**TASK MATERIAL**
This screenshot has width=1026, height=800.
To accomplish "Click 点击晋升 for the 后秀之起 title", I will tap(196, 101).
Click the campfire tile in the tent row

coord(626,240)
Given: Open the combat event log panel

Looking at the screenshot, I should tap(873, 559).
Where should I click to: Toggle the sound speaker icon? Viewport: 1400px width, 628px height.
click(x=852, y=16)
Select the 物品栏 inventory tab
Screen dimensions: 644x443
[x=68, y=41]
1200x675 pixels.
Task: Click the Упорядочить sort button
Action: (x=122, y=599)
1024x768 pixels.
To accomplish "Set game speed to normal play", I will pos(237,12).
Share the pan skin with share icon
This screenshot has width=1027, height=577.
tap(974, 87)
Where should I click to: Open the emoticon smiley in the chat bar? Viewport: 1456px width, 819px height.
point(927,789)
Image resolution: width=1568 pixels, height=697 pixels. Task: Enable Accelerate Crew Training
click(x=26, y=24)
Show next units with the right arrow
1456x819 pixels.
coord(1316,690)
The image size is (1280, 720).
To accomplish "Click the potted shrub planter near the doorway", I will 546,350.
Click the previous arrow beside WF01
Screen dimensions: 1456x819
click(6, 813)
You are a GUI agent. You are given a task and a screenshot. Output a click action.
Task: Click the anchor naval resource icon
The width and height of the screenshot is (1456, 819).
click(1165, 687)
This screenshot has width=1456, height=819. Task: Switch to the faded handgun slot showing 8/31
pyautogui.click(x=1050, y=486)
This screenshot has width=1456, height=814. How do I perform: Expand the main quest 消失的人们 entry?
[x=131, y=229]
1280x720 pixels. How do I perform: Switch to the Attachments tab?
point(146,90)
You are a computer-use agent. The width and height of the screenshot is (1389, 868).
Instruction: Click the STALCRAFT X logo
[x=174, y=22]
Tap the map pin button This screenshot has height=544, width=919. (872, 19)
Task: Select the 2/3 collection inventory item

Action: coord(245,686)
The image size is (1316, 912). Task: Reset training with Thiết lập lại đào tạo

**GIVEN REQUEST**
Reproduce all of the entries above verbatim, preserving every line in its original order.

**RESULT OF THE TASK**
This screenshot has width=1026, height=800.
To accomplish "Click 点击晋升 for the 后秀之起 title", I will tap(196, 101).
Click the campfire tile in the tent row

coord(626,240)
Given: Open the combat event log panel

Looking at the screenshot, I should tap(873, 559).
Where should I click to: Toggle the sound speaker icon? Viewport: 1400px width, 628px height.
click(x=852, y=16)
Select the 物品栏 inventory tab
Screen dimensions: 644x443
[x=68, y=41]
1200x675 pixels.
Task: Click the Упорядочить sort button
Action: (x=122, y=599)
1024x768 pixels.
To accomplish "Set game speed to normal play", I will pos(237,12).
Share the pan skin with share icon
This screenshot has width=1027, height=577.
tap(974, 87)
Where should I click to: Open the emoticon smiley in the chat bar? Viewport: 1456px width, 819px height.
point(927,789)
Image resolution: width=1568 pixels, height=697 pixels. Task: Enable Accelerate Crew Training
click(x=26, y=24)
Show next units with the right arrow
1456x819 pixels.
coord(1316,690)
The image size is (1280, 720).
To accomplish "Click the potted shrub planter near the doorway", I will 546,350.
Click the previous arrow beside WF01
Screen dimensions: 1456x819
click(6, 813)
You are a GUI agent. You are given a task and a screenshot. Output a click action.
Task: Click the anchor naval resource icon
The width and height of the screenshot is (1456, 819).
click(1165, 687)
This screenshot has width=1456, height=819. Task: Switch to the faded handgun slot showing 8/31
pyautogui.click(x=1050, y=486)
This screenshot has width=1456, height=814. How do I perform: Expand the main quest 消失的人们 entry?
[x=131, y=229]
1280x720 pixels. How do I perform: Switch to the Attachments tab?
point(146,90)
You are a computer-use agent. The width and height of the screenshot is (1389, 868).
Instruction: Click the STALCRAFT X logo
[x=174, y=22]
Tap the map pin button This screenshot has height=544, width=919. (872, 19)
Task: Select the 2/3 collection inventory item

Action: coord(245,686)
The image size is (1316, 912). Task: Reset training with Thiết lập lại đào tạo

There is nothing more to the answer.